PAGE EXCERPT |
◇ ◇ ◇ ◇ ◇ ◇ ◇
一下内容说明了定义友元时需注意的规则及模板类中友元模板函数的特殊语法结构:

friend Declarations PartI

Last updated Aug 19, 2005.

friend declarations have a few unintuitive properties that might confuse both beginners and experienced programmers. Some of the declarations use special syntactic forms, while others have an unusual semantics. Read all about friend declarations here.

The Essence of Friendship

A class may declare a function or another class as its friend. A friend has access to all the class' members, including private and protected ones. The name of a friend is not in the scope of the class. Here are two examples of friend declarations:

bool operator < (const A&, const A&);

class A
{
private:
 int x;
public:
 A();
 friend bool operator < (const A&, const A&);//friend function
 friend class B;
};
class B
{
public:
void func(int);
};

A friend declaration of a function consists of the keyword friend followed by the function's declaration. This way, it's possible to specify a single friend function from a set of overloaded functions:

int func(); //1
int func(const char *); //2
struct A
{
 friend int func();// applies only to #1
};

Any member of class B has full access to A's members. Similarly, the global overloaded operator < has access to every member of A. Notice that the access specifiers private, protected and public have no effect on friend declarations; the meaning of the friend declaration is the same in all three cases. However, it's customary to declare friends as public.
◇ ◇ ◇ ◇ ◇ ◇ ◇
RECORDED INFORMATION |
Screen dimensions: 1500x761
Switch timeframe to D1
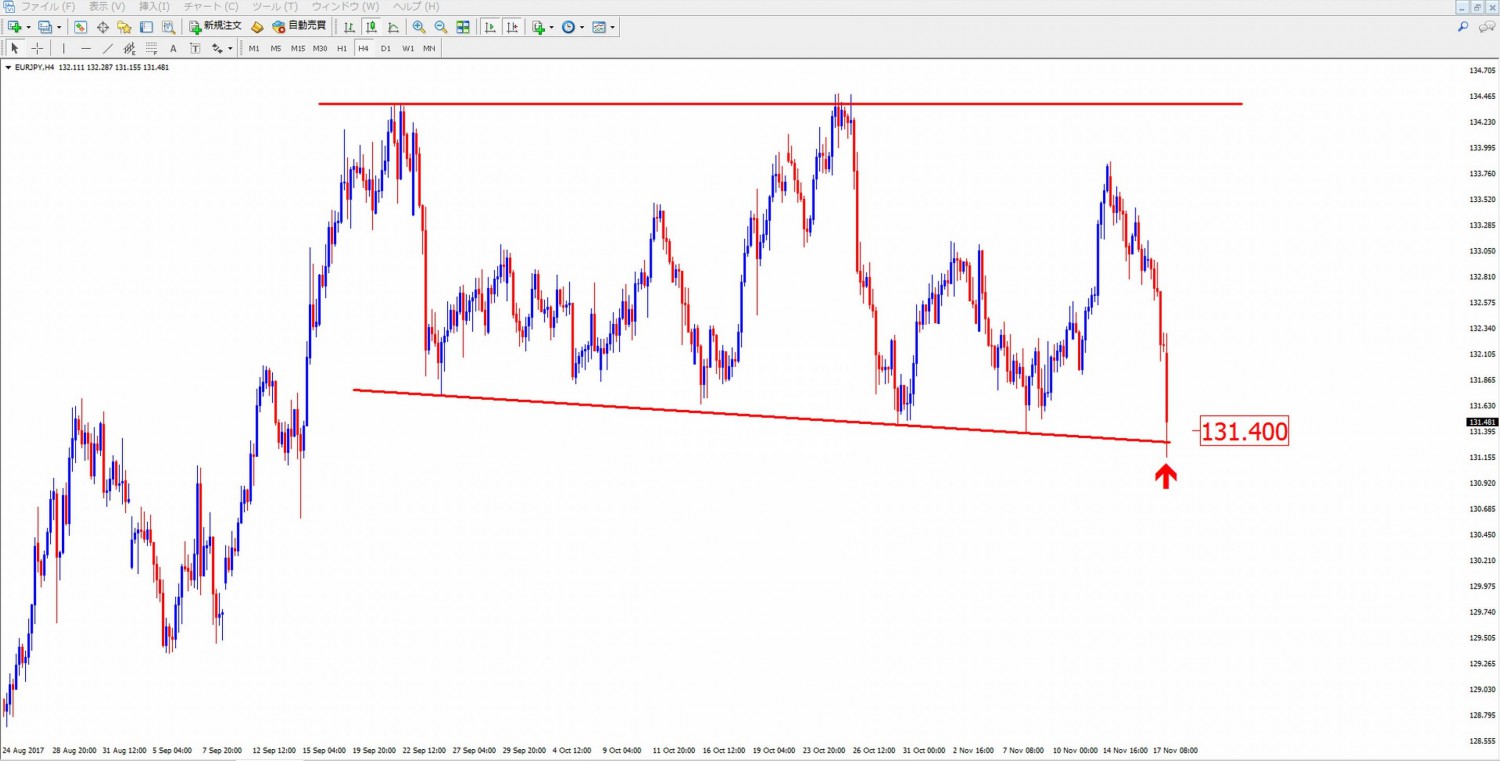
◇ ◇ ◇ ◇ ◇ ◇ ◇
BRIEF 1 |
Answer these from the page on friend declarations:
(a) When was the page last updated?
(b) Which members of a class can a friend access?
(c) How is it customary to declare friends?
BRIEF 2 |
Write out the part of the friend declarations page starting at "int func(); //1" and ending at "friends as public.".
You won't need the lines to do anything here.

TASK SOLUTION 1 |
(a) Aug 19, 2005.
(b) All the class' members, including private and protected ones.
(c) As public.

TASK SOLUTION 2 |
int func(); //1
int func(const char *); //2
struct A
{
 friend int func();// applies only to #1
};

Any member of class B has full access to A's members. Similarly, the global overloaded operator < has access to every member of A. Notice that the access specifiers private, protected and public have no effect on friend declarations; the meaning of the friend declaration is the same in all three cases. However, it's customary to declare friends as public.